Kathie Lee Gifford, widow of NFL legend Frank Gifford, and their son Cody are lending their support to the commercial release of the documentary “Requiem for a Running Back.”

The film delves into the effects of chronic traumatic encephalopathy (CTE), the brain disease that contributed to Frank Gifford’s passing in 2015.

Cody acknowledges the NFL’s profound impact on his father’s life, stating, “The NFL gave my father a life.”

Despite the opportunities it provided, Cody highlights the inherent dangers associated with the sport, shedding light on the risks athletes face, particularly about CTE.

Frank Gifford, a legendary New York Giants star and sports broadcaster, displayed toughness on the field and versatility in the broadcast booth.

However, in the years leading to his death, breaks in his memory became apparent, raising concerns about the toll of repeated head trauma.

Cody’s Emotional Moment Watching the Documentary

Cody recalls watching “Requiem for a Running Back” and experiencing a profound connection to the struggles faced by fellow football star Lewis Carpenter, who also suffered from CTE. The documentary prompted Cody to seek ways to raise awareness and support the film’s message.

Taking proactive steps, Cody funded the first-ever commercial release of the documentary, making it accessible on platforms like Amazon, Google YouTube, and Apple iTunes as of December 1.

The aim is to reach a wider audience and educate more athletes and their families about the risks associated with CTE.

In August, Boston University’s CTE Center released alarming study results, examining the brains of 152 young athletes exposed to repetitive head impacts.

More than 41% showed neuropathological evidence of CTE, emphasizing the heightened risk for those engaging in contact sports.
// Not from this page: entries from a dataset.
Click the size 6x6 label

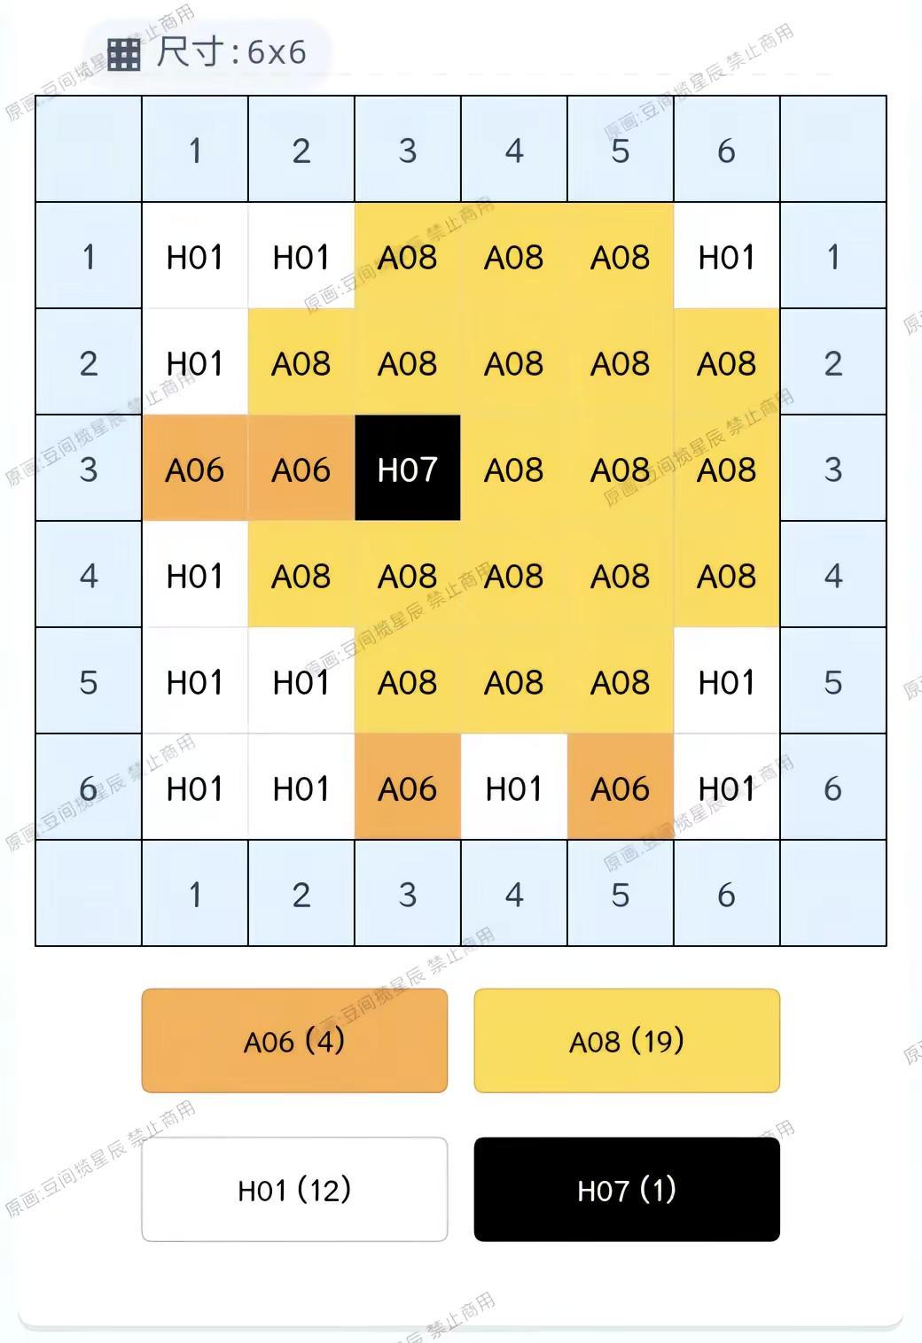[231, 52]
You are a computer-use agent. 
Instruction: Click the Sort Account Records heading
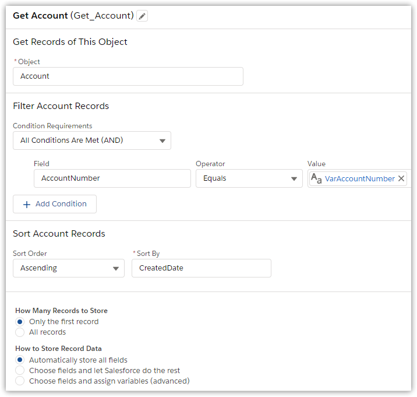pyautogui.click(x=59, y=234)
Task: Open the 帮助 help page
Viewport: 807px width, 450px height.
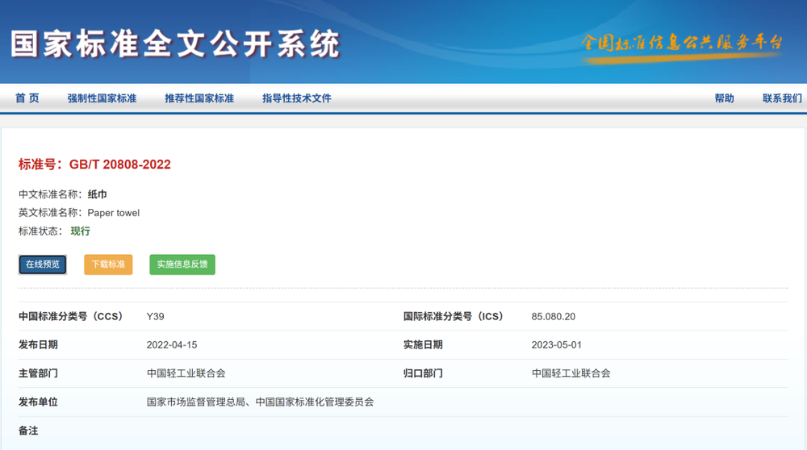Action: pyautogui.click(x=724, y=98)
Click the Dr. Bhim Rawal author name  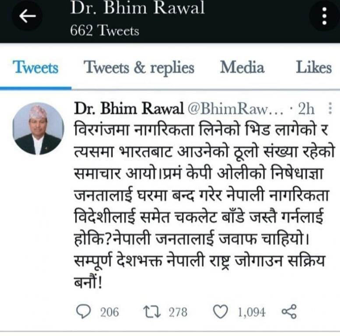(129, 108)
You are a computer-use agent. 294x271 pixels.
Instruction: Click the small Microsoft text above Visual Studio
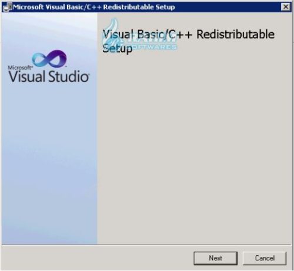point(20,68)
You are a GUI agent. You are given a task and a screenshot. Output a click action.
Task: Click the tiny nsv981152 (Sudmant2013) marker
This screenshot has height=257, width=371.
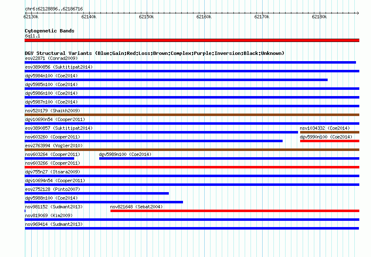pos(25,211)
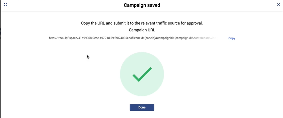Click the track.lpf.space domain in the URL
The height and width of the screenshot is (118, 283).
(x=68, y=38)
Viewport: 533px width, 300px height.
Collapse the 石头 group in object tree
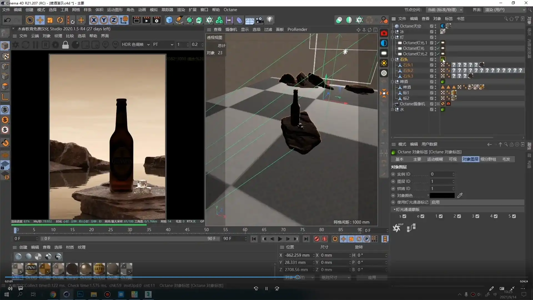tap(393, 59)
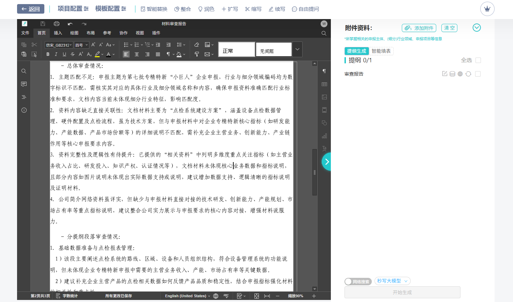Click the highlight color pen icon
This screenshot has height=302, width=513.
[x=98, y=54]
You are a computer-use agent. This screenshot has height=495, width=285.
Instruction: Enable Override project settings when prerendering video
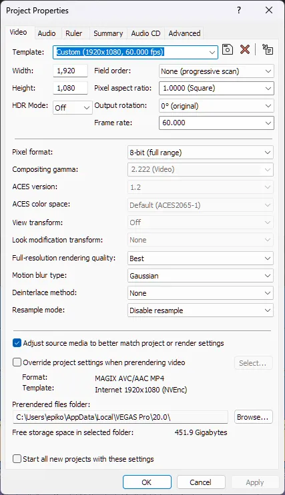coord(17,362)
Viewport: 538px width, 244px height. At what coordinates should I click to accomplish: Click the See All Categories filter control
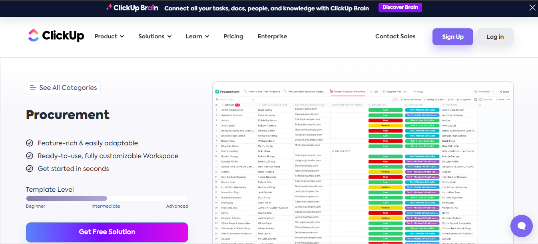coord(63,88)
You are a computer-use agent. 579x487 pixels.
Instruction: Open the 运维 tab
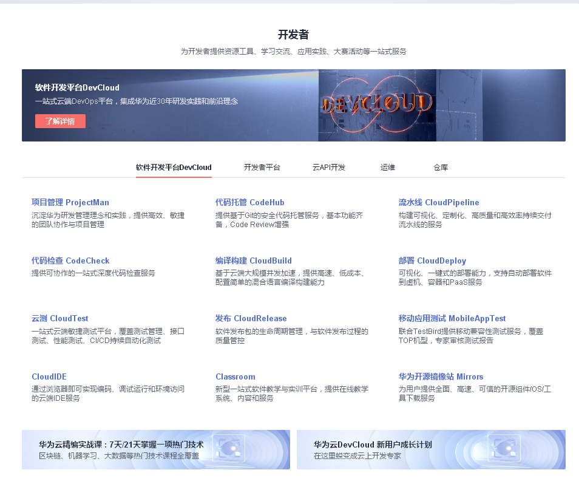(388, 168)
Kathie Lee Gifford and Cody Gifford
Kathie Lee Gifford and Cody Gifford

CTE’s progressive degenerative nature is associated with various cognitive and behavioral symptoms.

Kathie Lee Gifford reflects on the emotional impact of seeing Frank’s brain scan, revealing stage 4 CTE on a scale of 1 to 4.

Damage to the hippocampus, crucial for short-term memory, underscores the cumulative effect of lifetime head trauma. The experience has fueled her commitment to CTE awareness.

While the NFL did not respond to requests for comment, the Giffords remain dedicated to sharing their knowledge about CTE.

Cody, having experienced football firsthand, recognizes the challenge of walking away from a sport deeply ingrained in one’s life. Both mother and son aim to emphasize the importance of prevention and treatment.

Cody, who briefly followed in his father’s football footsteps, acknowledges the intoxicating allure of the sport.

Despite a “lackluster career” due to an ankle injury, he emphasizes the difficulty of distancing oneself from a lifelong love for football. The experience has heightened his awareness of the risks involved.

Kathie Lee and Cody express their commitment to sharing information about CTE, hoping to contribute to prevention and treatment efforts.

They believe that Frank Gifford, known for his concern for people’s well-being, would have cared deeply about raising awareness regarding the risks associated with football and head trauma.

The Giffords’ advocacy for CTE awareness through their support of “Requiem for a Running Back” reflects a broader call to action within the sports community.

As the documentary becomes more widely accessible, the hope is that it sparks conversations, drives awareness, and contributes to efforts aimed at safeguarding the health of athletes in contact sports.